Slava Ross' film Fat Stupid Rabbit documents the absurd, comic, and tragic plight of a children's theater actor named Arkady who longs to perform Shakespeare but is instead cast as a yellow rabbit. Filmed in Russia, with English subtitles, Fat Stupid Rabbit will be screened March 15 at 2 p.m. at the Palm. Because Ross speaks very little English, a translator gave him the following questions in Russian, then painstakingly translated his responses back into English. Because nothing says international film festival like an arduous translation process.
NEW TIMES How and when did you get the idea for this plot? Does this film express your own frustrations as an actor? Have you ever worked for a theater like the one in your movie?
ROSS I got the idea of the plot about a loser-actor long ago when I studied on the second course of VGIK. It was seven years ago. Since than the idea suffered a lot of plot and genre changes. As I've been working in a dramatic theater for seven years--I am happy it wasn't a children theater--I wanted to show the theater from inside. This film is an expression of deep respect for provincial actors.
NEW TIMES How long did it take you to write the script?
ROSS I wrote the script and rewrote it for several years. At first it was a script of a short film, 20 minutes long.
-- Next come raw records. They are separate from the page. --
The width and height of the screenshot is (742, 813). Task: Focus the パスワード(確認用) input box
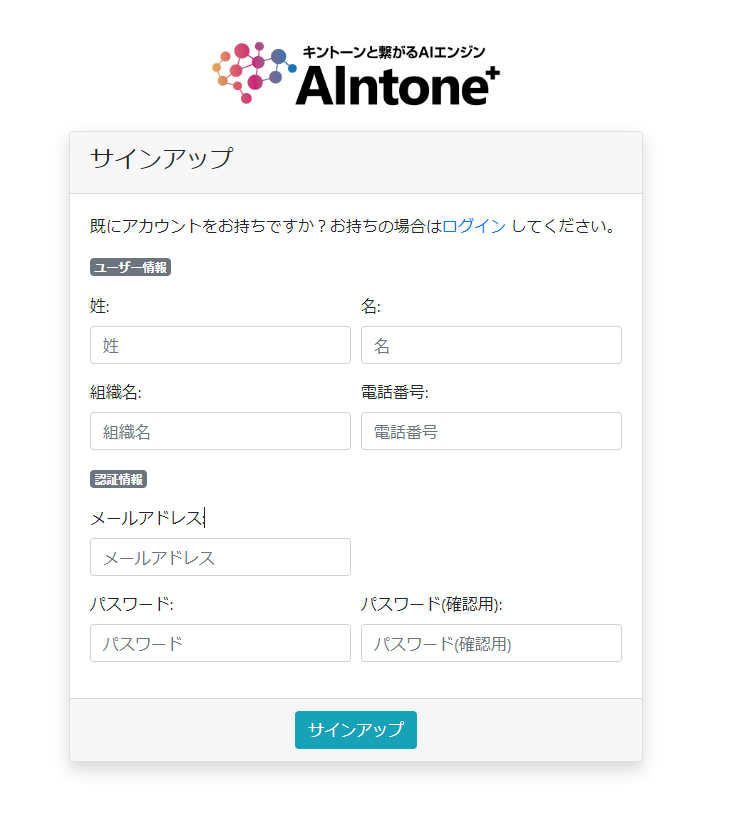[491, 643]
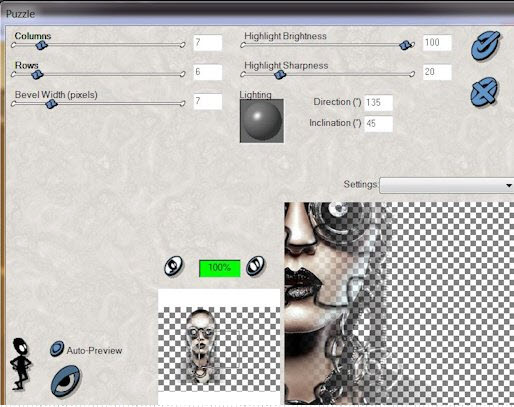Click the zoom out magnifier icon
514x407 pixels.
[173, 266]
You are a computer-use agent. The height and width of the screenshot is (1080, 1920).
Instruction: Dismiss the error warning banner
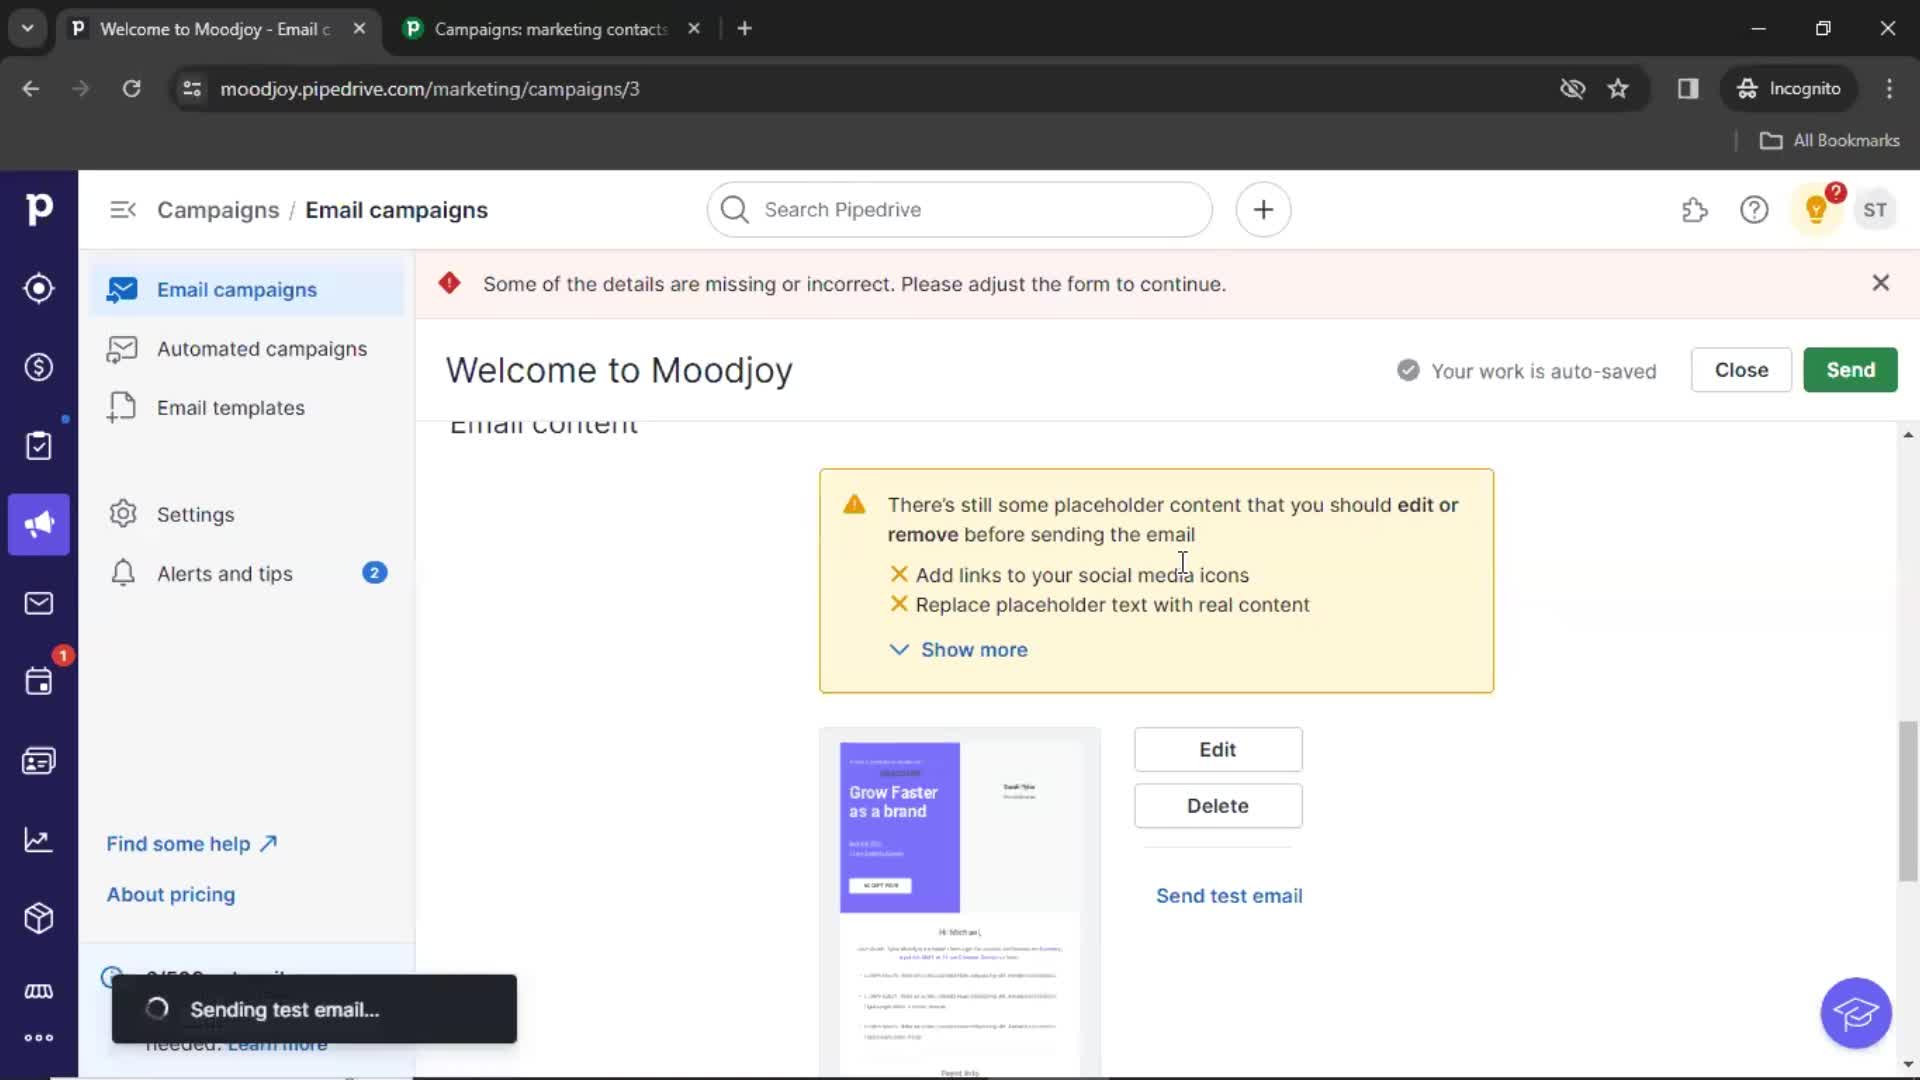1882,282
But having filmed it I understood that it is too cardboard and new lines, expressing the world of actors, are demanded, that the main universal idea is demanded. After all it is a movie not only about actors, but also about all of us.
NEW TIMES When did you begin filming? When did you conclude?
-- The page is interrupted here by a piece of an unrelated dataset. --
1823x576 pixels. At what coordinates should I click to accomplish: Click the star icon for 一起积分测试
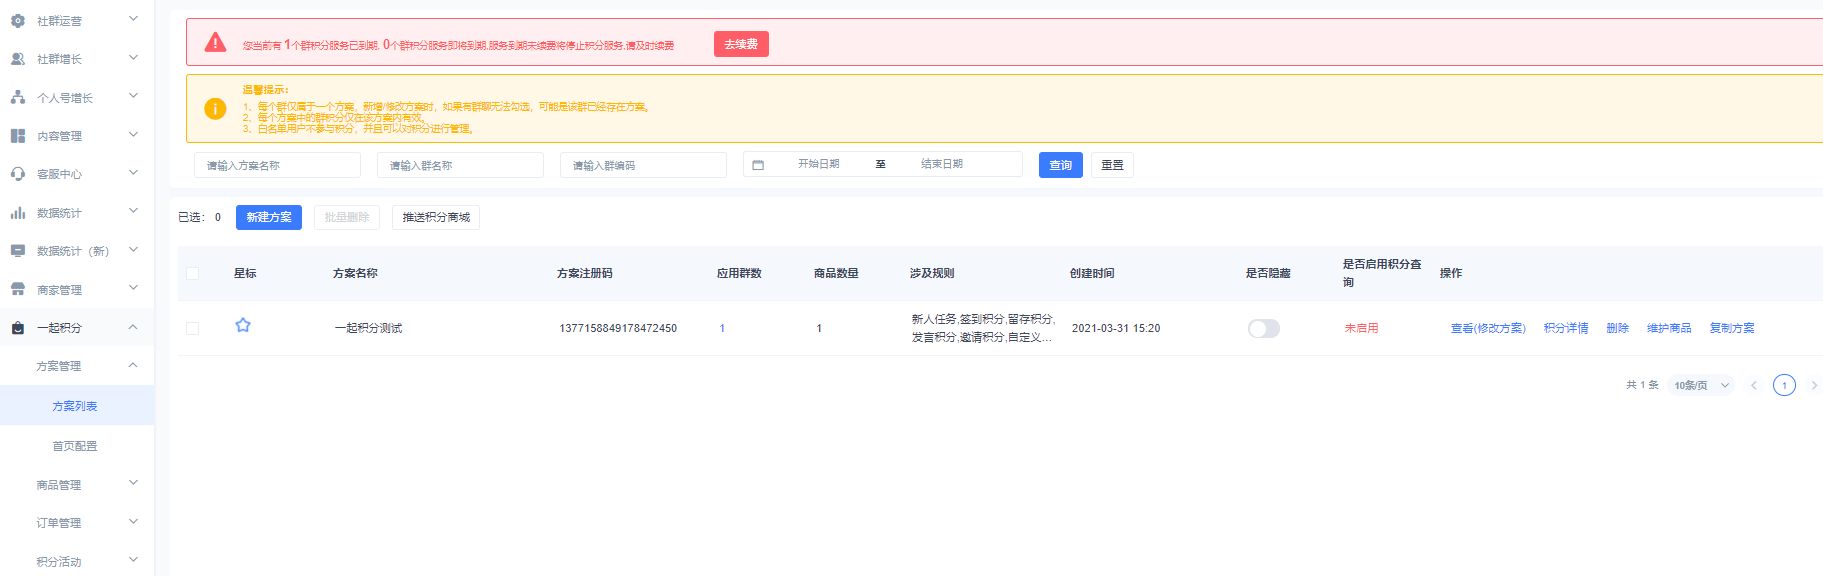pos(242,326)
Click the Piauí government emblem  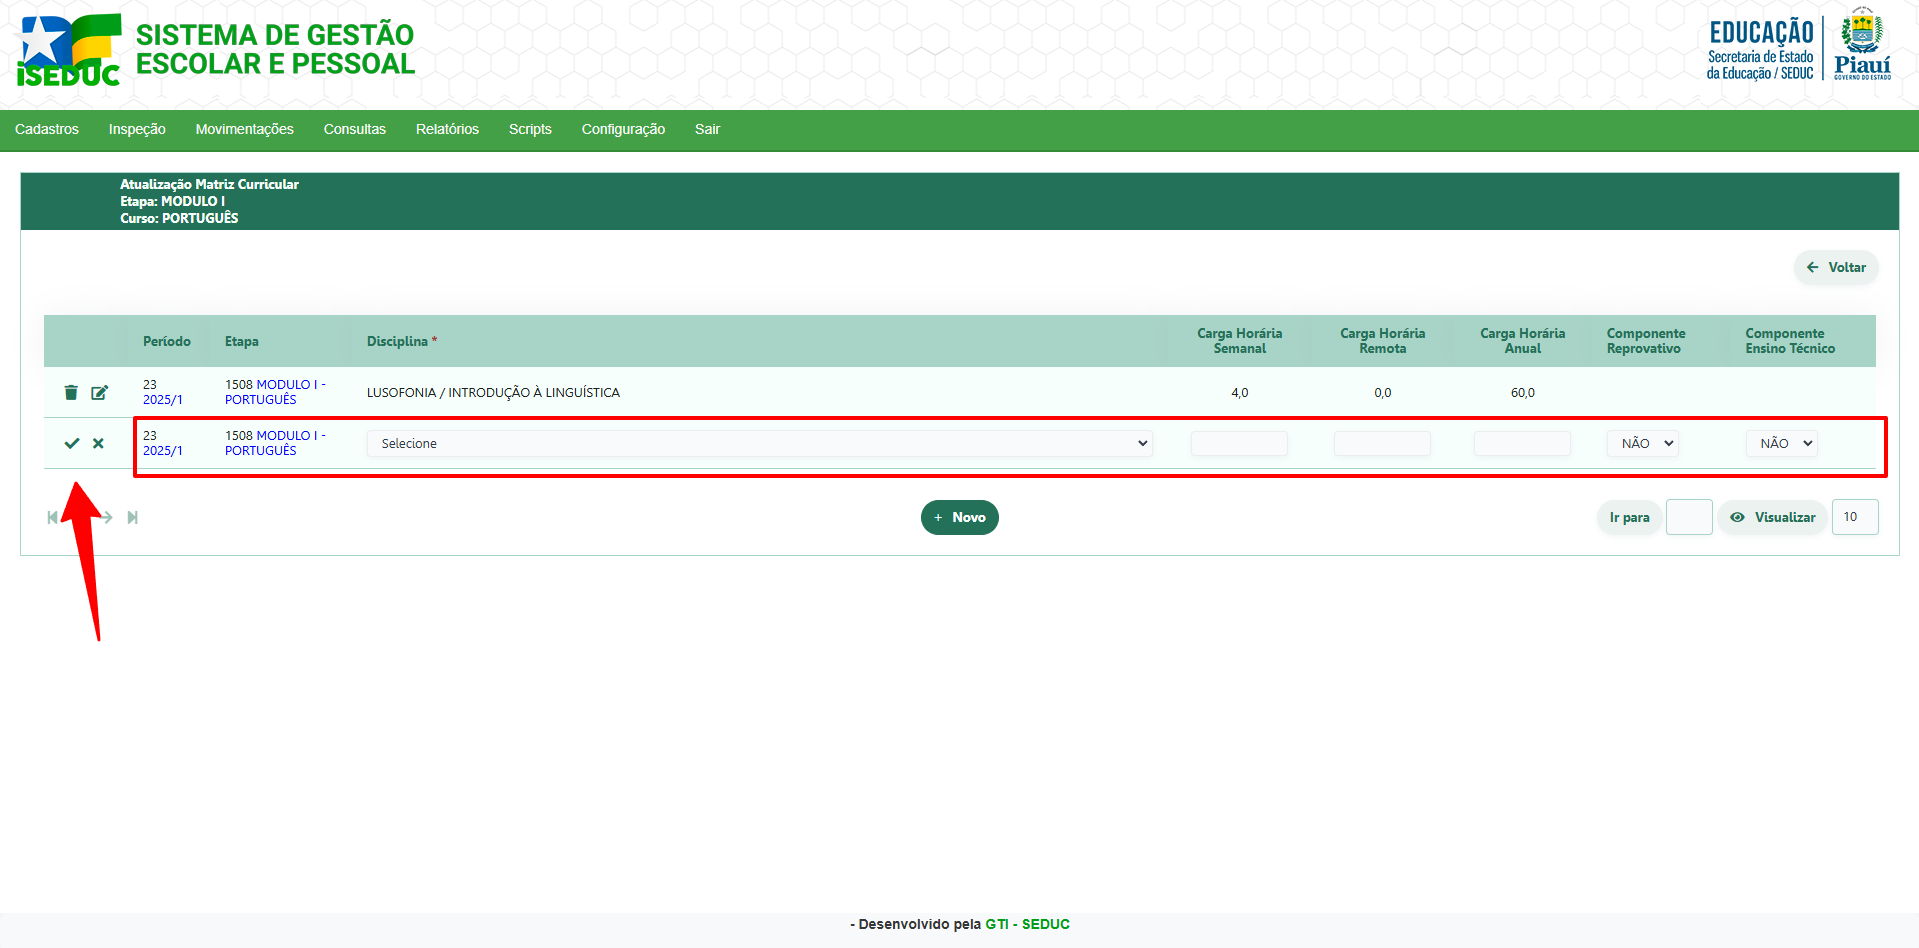point(1862,44)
ROSS The shooting strained for three years with large breaks caused by creative and financial problems. The movie was completed in November 2006.
NEW TIMES How large was your film crew? Were you satisfied with what you had, in terms of equipment and financing?
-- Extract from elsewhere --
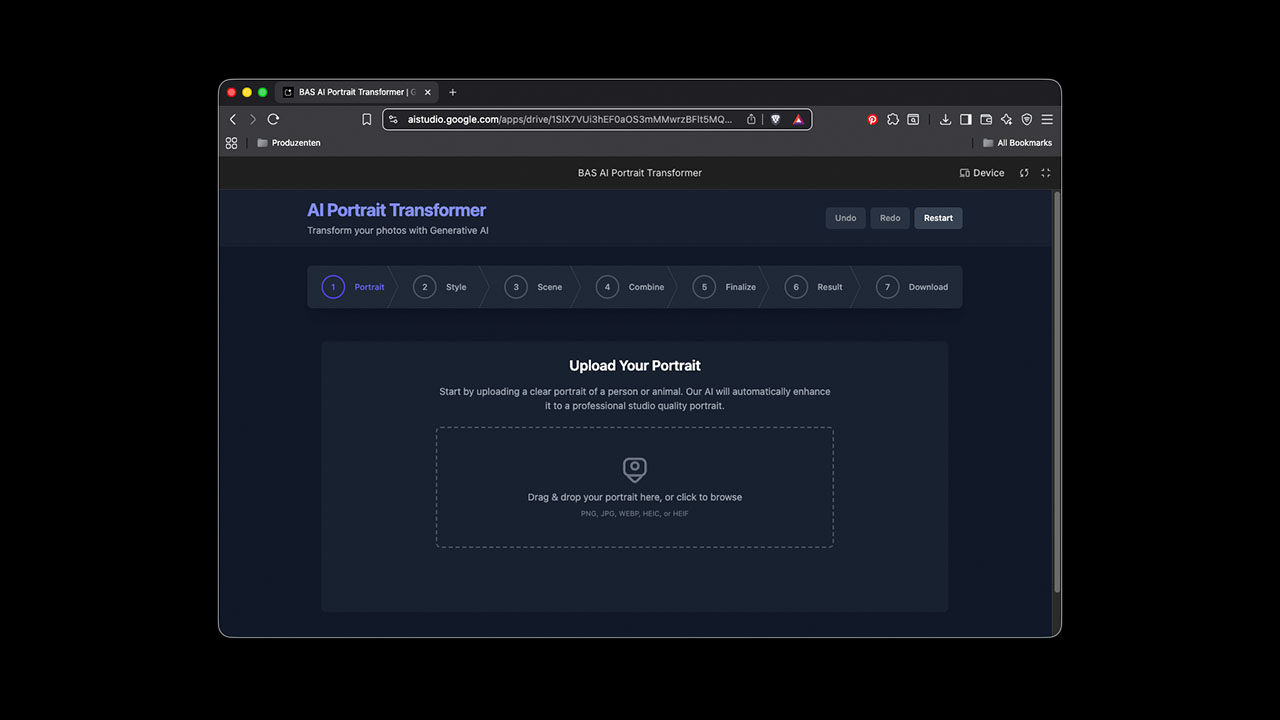Enter fullscreen using the expand icon
1280x720 pixels.
[1046, 173]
ROSS The film crew was about 40 people, including the producer and workers. We were always short of money and had to shoot in very hard economic conditions. But as is known, creative troubles cause creative decisions.
NEW TIMES Why is Arkady fat stupid rabbit? Why not fat stupid cat or fat stupid squirrel? Is there any special significance to the fact that he is a rabbit?
ROSS There was no special significance in choosing an animal. I just saw it, that he must be a rabbit. I found it funny and heart touching. A rabbit is usually small and nice and ours is fat, cynical and absurd.
NEW TIMES Is there a particular reason the movie had so many animals in it? The actors all play animals, the traveling troupe encounters sheep and pigs. Is it just for comic effect?
ROSS There is an opinion that man is the next stage of evolution after animals. I think we did not 'run so far ahead of them.' I found it interesting that the animals meet people acting animals and you saw the result.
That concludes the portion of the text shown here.